A friend of mine, a writer, having discovered his wife was cheating on him with a bank employee (when usually it’s the wives of bank employees who cheat on their spouses with writers), left his house one day and after wandering in the mountains for a while, working at a newspaper in Mendoza, The Andes, I think, and living off the beneficence of a wine merchant who supported poets and painters, disappeared completely, without dropping the smallest hint to me or to any of his friends about where he might be, until one morning in March when I was obliged to get up early (I live on the outskirts of the city, in the Colastiné Norte), when I opened the front door and suddenly found myself facing a man on horseback, who told me he was passing through the local post office and, when he mentioned he was headed in the direction of my house, had collected a letter for me that had been gathering dust at the post office for more than two months — it was airmail, because the fine paper envelope was bordered by red and blue stripes, and when I opened it I found that it held a postcard — Hans Memling’s Sybilla Sambetha—on the back of which my friend, from Bruges, Belgium, had written to tell me that he was very well, that he felt 10 years younger, and that he lived with a tiny Japanese woman who never spoke a word and who had learned to brew mate.

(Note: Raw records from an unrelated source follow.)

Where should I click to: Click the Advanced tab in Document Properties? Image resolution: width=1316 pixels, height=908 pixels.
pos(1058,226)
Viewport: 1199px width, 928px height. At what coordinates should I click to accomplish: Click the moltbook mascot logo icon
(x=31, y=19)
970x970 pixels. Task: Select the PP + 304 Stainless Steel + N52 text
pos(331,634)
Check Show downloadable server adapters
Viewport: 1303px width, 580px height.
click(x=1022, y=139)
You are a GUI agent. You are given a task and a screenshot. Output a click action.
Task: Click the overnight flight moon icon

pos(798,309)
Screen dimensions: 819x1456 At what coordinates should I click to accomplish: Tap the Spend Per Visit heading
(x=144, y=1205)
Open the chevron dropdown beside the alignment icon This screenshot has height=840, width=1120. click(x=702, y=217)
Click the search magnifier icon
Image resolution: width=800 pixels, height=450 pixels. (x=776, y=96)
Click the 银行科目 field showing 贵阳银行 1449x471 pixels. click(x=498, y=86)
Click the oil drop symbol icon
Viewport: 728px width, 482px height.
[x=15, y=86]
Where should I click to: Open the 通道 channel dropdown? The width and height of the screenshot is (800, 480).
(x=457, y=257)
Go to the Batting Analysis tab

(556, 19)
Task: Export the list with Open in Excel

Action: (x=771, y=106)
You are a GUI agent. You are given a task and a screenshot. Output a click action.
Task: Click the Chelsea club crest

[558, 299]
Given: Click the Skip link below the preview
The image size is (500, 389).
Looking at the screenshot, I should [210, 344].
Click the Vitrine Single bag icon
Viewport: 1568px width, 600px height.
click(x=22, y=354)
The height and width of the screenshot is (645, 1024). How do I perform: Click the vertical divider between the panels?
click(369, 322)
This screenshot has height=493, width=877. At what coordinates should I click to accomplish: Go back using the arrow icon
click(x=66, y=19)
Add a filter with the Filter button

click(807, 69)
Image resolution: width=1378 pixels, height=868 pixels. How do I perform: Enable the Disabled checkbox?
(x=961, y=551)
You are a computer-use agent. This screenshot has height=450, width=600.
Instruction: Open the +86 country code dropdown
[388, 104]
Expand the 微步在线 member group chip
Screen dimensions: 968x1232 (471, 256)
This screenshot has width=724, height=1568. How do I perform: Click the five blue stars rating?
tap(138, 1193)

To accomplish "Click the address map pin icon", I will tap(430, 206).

People who don’t live here can’t imagine how hot it is, even in March, so that the sun at eight in the morning had already sucked the dew off the leaves hours ago, and its light now roasted my scalp as I waited for the bus, looking at the portrait of the Sybil Sambetha, so familiar to me, though it was the first time I had ever seen it, that the face it reminded me of, even though I couldn’t recall exactly whose it was, grew within me from the wide and rigid stain of pink marbling, stretched even further because of her taught locks disappearing behind, gathered into a conical bun and covered by tulle falling in geometric pleats onto her shoulders, and because her dress, painted in a color I would call “oil,” opened at her throat into a circular collar. The revelation of that memory, the identity of that face, was on the tip of my tongue, if you could call it that, and with ever more effort I tried to figure out who it was, I tried to force that memory from the black backdrop into the great spotlight of my mind, so that it would change from the type of memory that didn’t need to be remembered into something palpable and real. I was still consumed with remembering when the bus arrived, half empty, slow, chromed, alone on the blue strip of asphalt, sparkling in the sun and full of the noise of metal and motors. I took out my ticket and was about to sit when suddenly I saw the Sybil, tranquil and alone, looking at me with her pensive little eyes from the back seat. The porous diagonal light of the sun fell on her face, so that the rosy, marble skin turned a resplendent gold. Her whole face was peppered with blackheads and pimples, some of them crowned with white jewels of pus. But the wide forehead was the same, and her neck rose, free, from the round collar of a cotton dress printed with red and green flowers. I had seen her many times, the disfigured face, the black hair pulled back, taught, her gaze more placid and pensive than one hand hitting the other with a wet wisteria vine — seated on the bench, looking at the river from the door of her father’s ranch, a fisherman whom I went to see from time to time to order a certain fish or a covey of wild ducks. I was about to show her the portrait, but I am a timid man, almost weak of character, and after all, what did it matter?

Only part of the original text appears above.